My mother died when I was 33. She was an overbearing, loud, feisty, Italian mother and she was my best friend. Looking back I was probably inappropriately co-dependent on my mother but being an only child, and a daughter no less, that was simply how our relationship existed. I went to my mother for everything. And I mean everything. Big decision to make? Check in with Mom. Scared about my future? Let Mom ease my weary heart. Clueless as to how to clean something in my home? Well, I didn’t have to ask for her opinion on this issue, she freely asserted her thoughts on the state of my homemaking skills. At 33 I felt more connected to my Mom than I ever had. But you know all this, because you have bared witness to my journey. You once asked, “How did you make it through the death of my mom with grace?” The answer is, I have you. I have you, my dear friend.
Since the death of my mother, you have mothered me.
Not in the overbearing opinionated way my mother would have. You mother me in the “I got your back” way that I so desperately need and crave. While I never expect it, you always show up. On dark days you have uplifted my heavy heart with a perfect balance of love and humor. On bright days you have supported and encouraged my wild ideas. More importantly, you have allowed me to be real and authentic in my grief. You have walked alongside me, ready to rescue me should I fall too far into the pits of hell.
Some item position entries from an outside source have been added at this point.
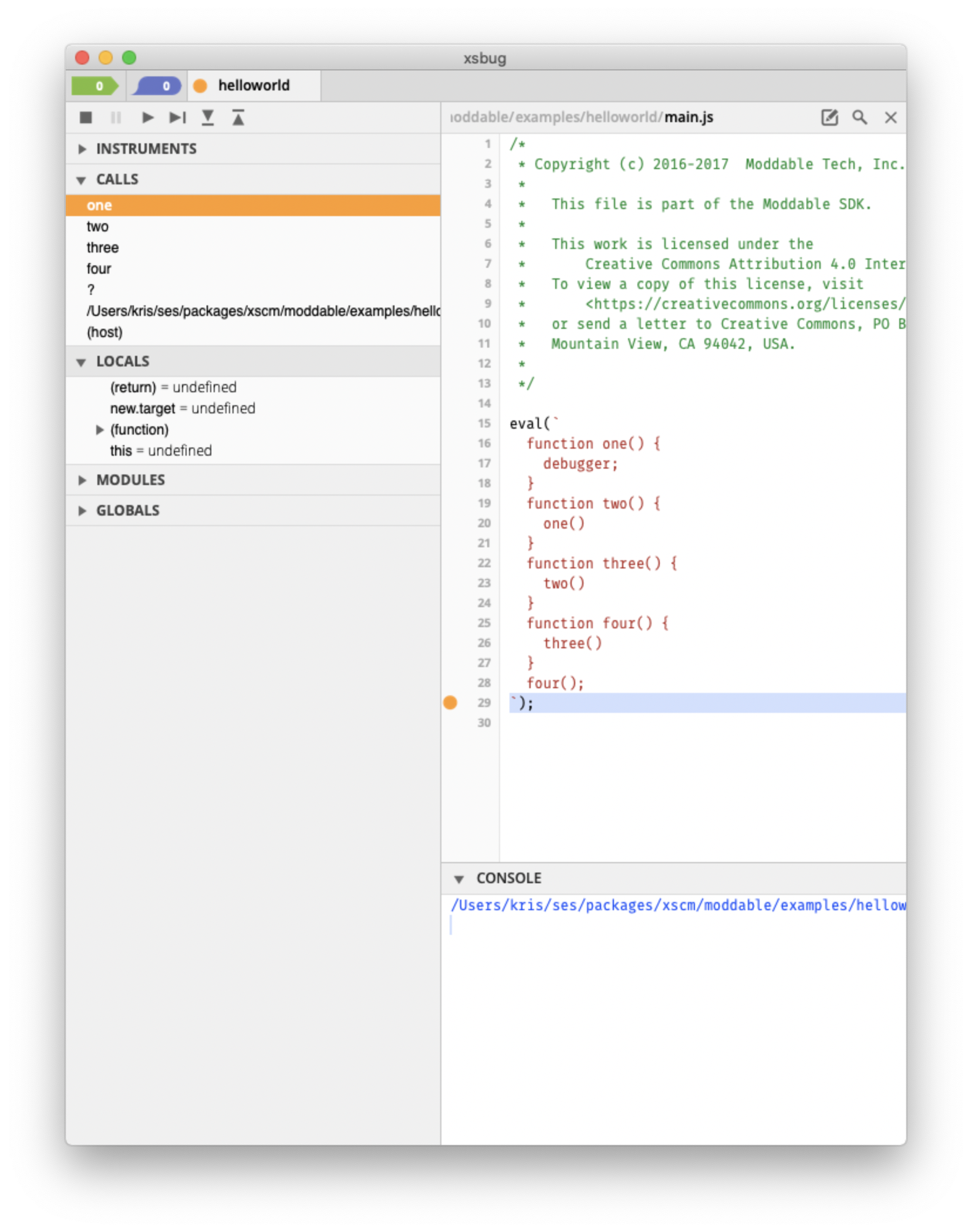Expand the MODULES section
This screenshot has width=972, height=1232.
click(x=82, y=480)
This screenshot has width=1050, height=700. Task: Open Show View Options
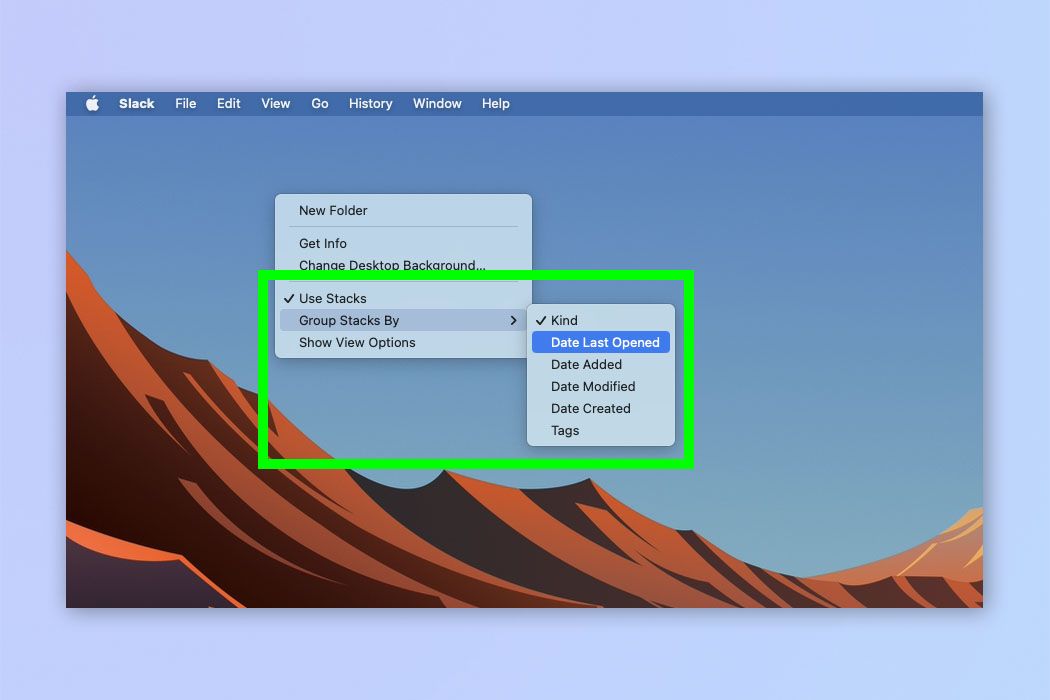click(355, 342)
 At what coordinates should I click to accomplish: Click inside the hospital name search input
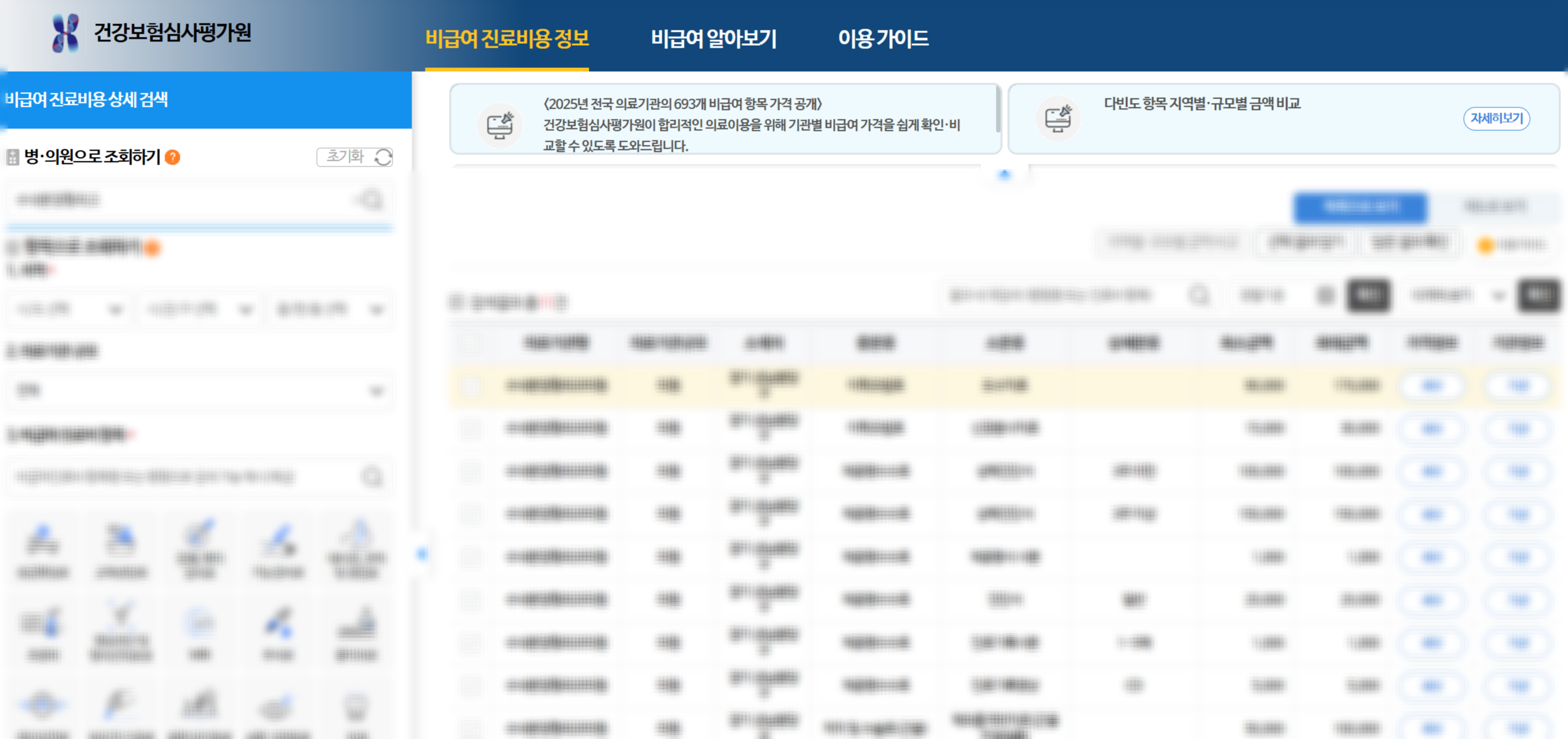click(178, 199)
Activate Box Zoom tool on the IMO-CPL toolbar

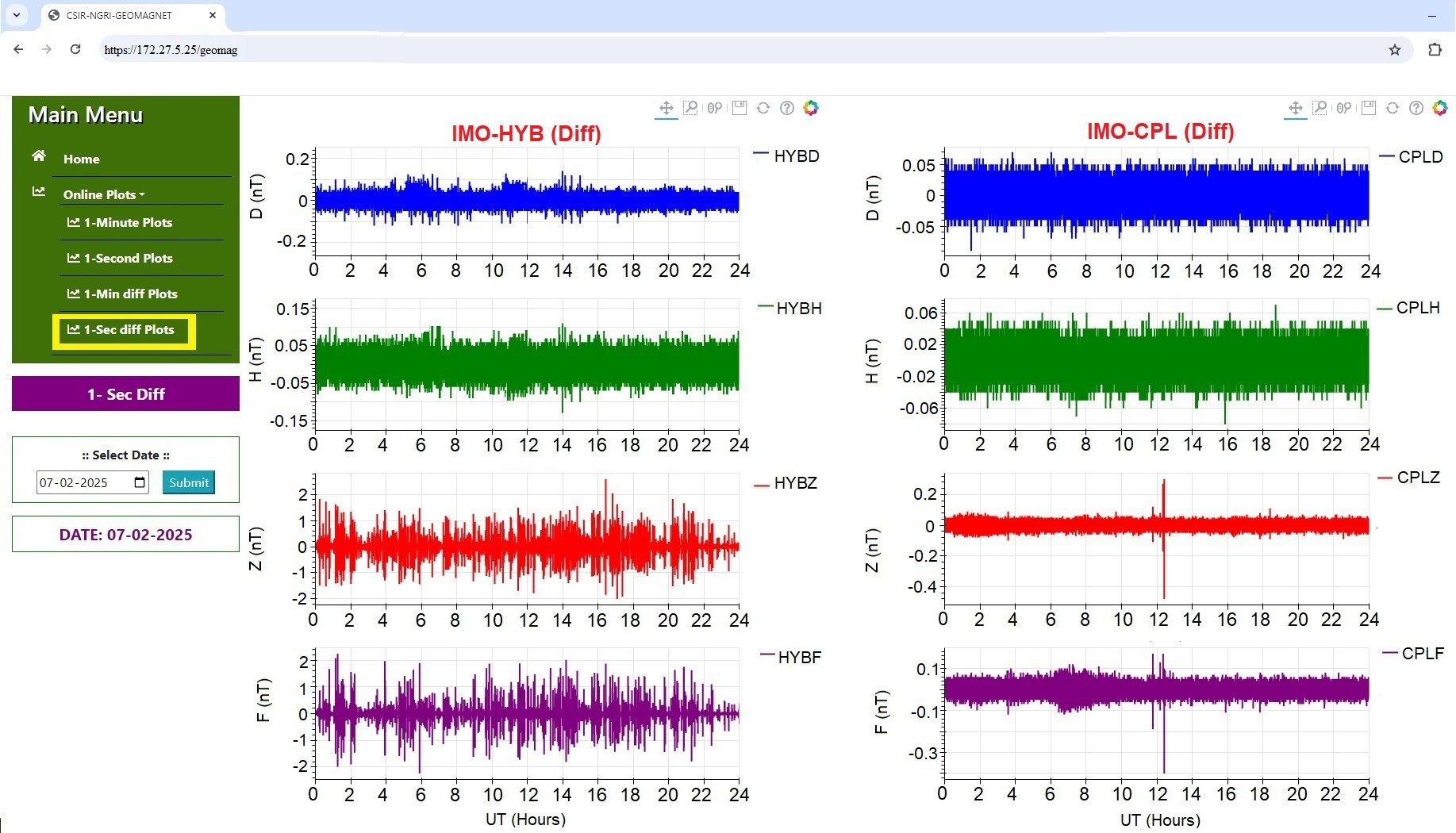[x=1320, y=108]
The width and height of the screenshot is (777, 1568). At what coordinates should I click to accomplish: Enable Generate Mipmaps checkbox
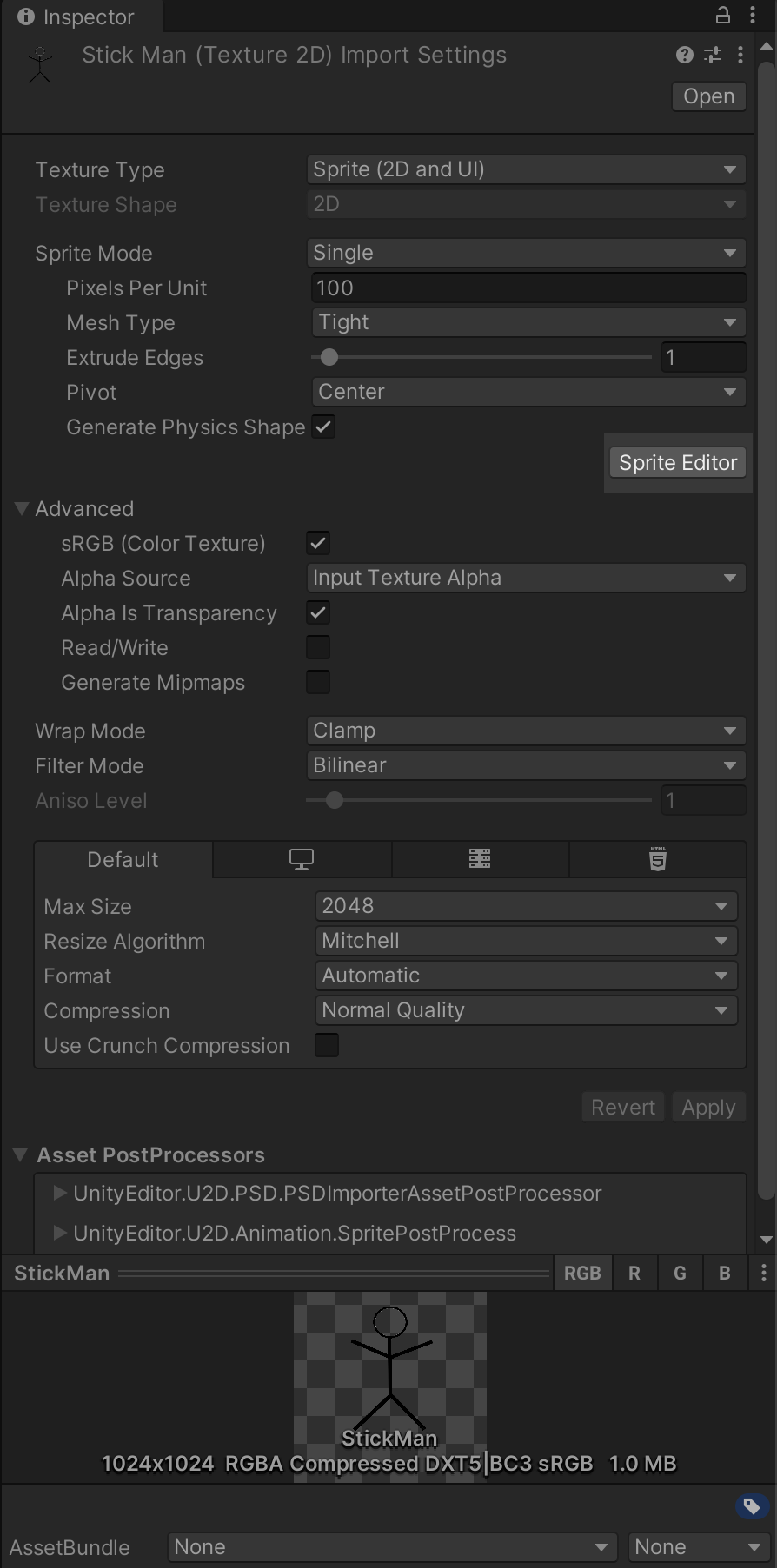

As the days turned into weeks, and the weeks into years you have continued to mother me. I feel your mothering when you are fiercely loyal, dropping any motherhood task you were in the middle of at the first sound of a quiver in my voice. Or, when I told you that I was accepted into a teaching program, you squealed with delight and told me “I knew you could do it.” My worried heart was filled with a new confidence and belief in myself that I was lacking. And when my heart is exhausted from trying to be supermom and continuously falling short, you remind me that my kids are dang lucky to have a mom like me because not all moms have the extraordinary ability to still rap Vanilla Ice’s Ice Ice Baby from the 90’s. You listen, you offer advice and perspective, and then you offer me wine.
The death of my mom rocked me to my core. My heart will always bear scars, but a piece of this wounded heart is dedicated to you. And just like the piece reserved solely for my mother, should I ever lose you, your piece will be reserved until we meet again.